The mystics explain that the five physical abstentions we maintain on Yom Kippur parallel the five parts of the soul; each physical abstention is imbued with the power to jar another aspect of our soul and connect us to our spiritual essence. What we are doing on Yom Kippur is not torturing ourselves, but bringing out our true, deeper nature.

We are judged positively on Yom Kippur because we are seen as the holy and righteous spiritual beings that we truly are.

The joy of the day is to recognize that everything negative you may have done throughout the year was not the real you. The externalities and craziness of the mundane world derailed you; on Yom Kippur you are bringing out your true values.

This idea can be understood in the literal translation of Yom Kippur. We have grown accustomed to translate it as the Day of Atonement, but kippur means to wipe something away. Unfortunately, if you called Yom Kippur the Day of Great Wiping, you certainly wouldn’t sell tickets to synagogue (BTW, services at the Kehilla are free).

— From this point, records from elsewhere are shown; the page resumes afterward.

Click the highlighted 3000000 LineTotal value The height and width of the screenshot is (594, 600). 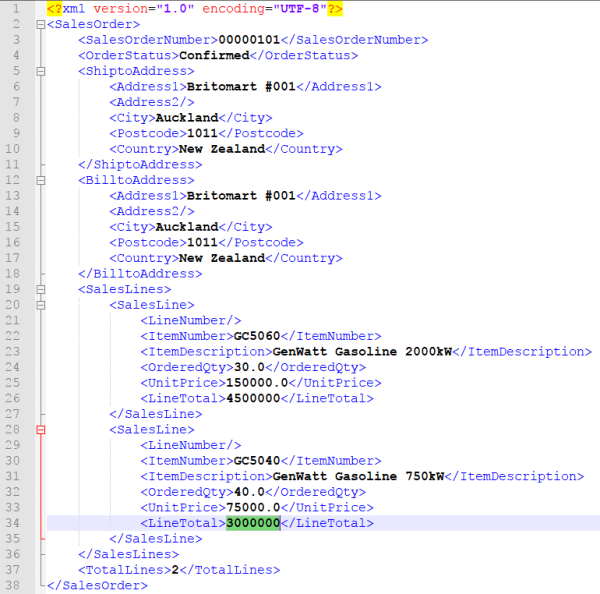click(x=253, y=523)
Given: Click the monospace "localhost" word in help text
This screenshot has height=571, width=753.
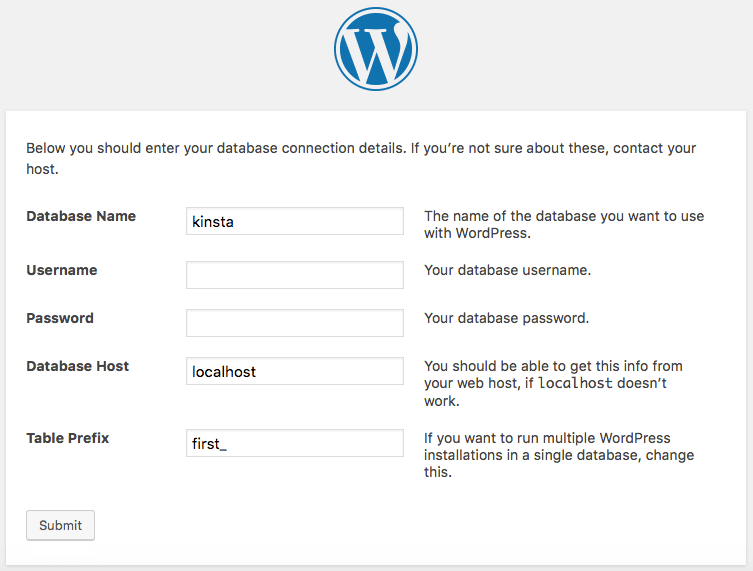Looking at the screenshot, I should pyautogui.click(x=574, y=384).
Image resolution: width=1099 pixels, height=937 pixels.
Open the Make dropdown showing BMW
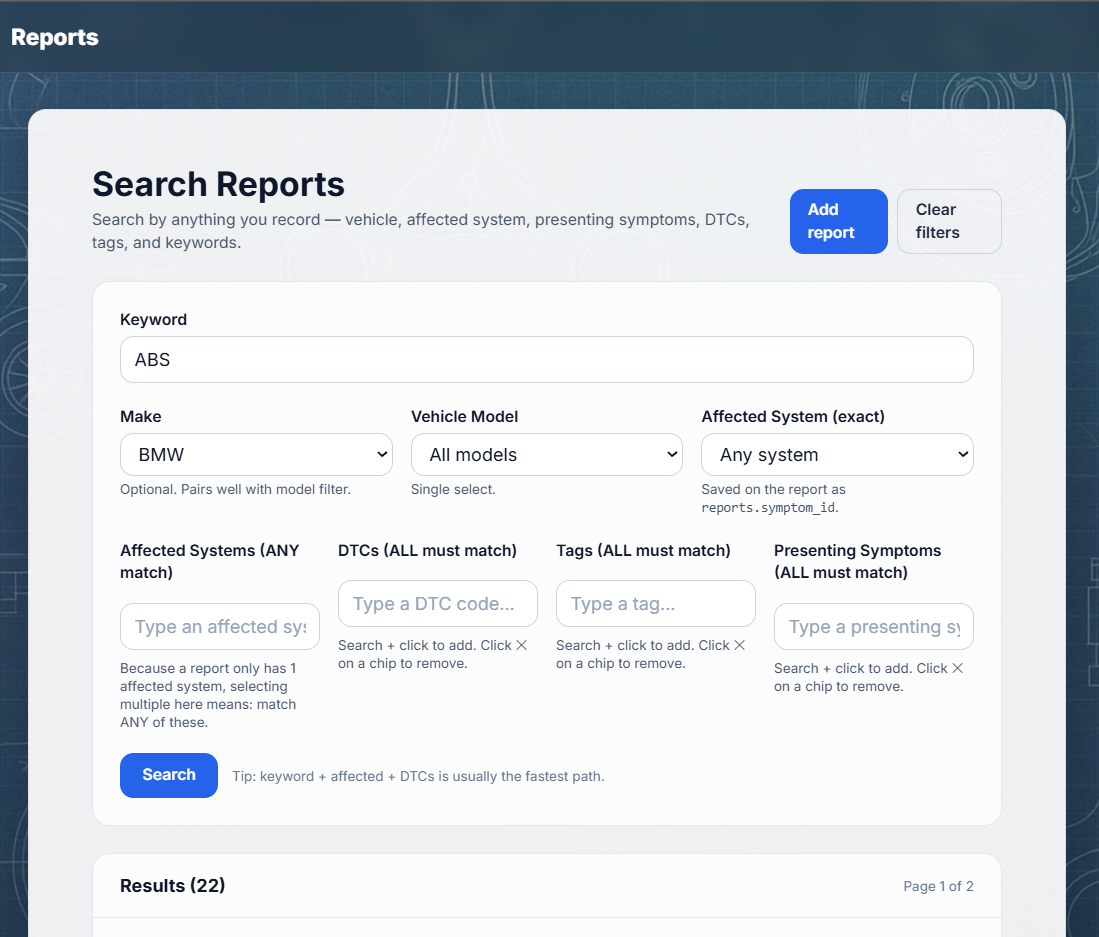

So what is the difference between atoning and wiping away? When you have a garment that is soiled with filth and the dirt has permeated every fiber of the cloth, you need to purge the grime by soaking and bleaching it. However, when you wash dirt off your skin, you wipe it away because it has not pervaded your being; it is just on the outside.

Yom Kippur is the statement that the negativity you created throughout the year was not the real you; it was on the outside, in the external dimension. One day a year you get to touch the inner dimension, the authentic self. And when you do that, the dirt is wiped away, and you are clean and pure. What could be a happier experience?

However, we need to work to get there. We must prepare ourselves to reach that inner state by removing the negative external habits and modes of thinking we have fallen into. Now is the time to contemplate the way we have been and the way we want to be. The preparatory month of Elul before Rosh Hashanah is the astrological sign Virgo (the virgin), representing the idea that we can make our relationships brand new. We can start again like newlyweds in our connection with G-d and with people.

Let’s not sleep through the process, but rather yearn to express who we are and start by practically accepting one improved behavior to help get us there. The wake-up call of the shofar will soon be upon us and break down the external walls to arouse our inner selves. Then for 10 more days we can peel away the outer layers and uncover our deepest essence. And on that day we will shine radiantly — the happiest day of the year.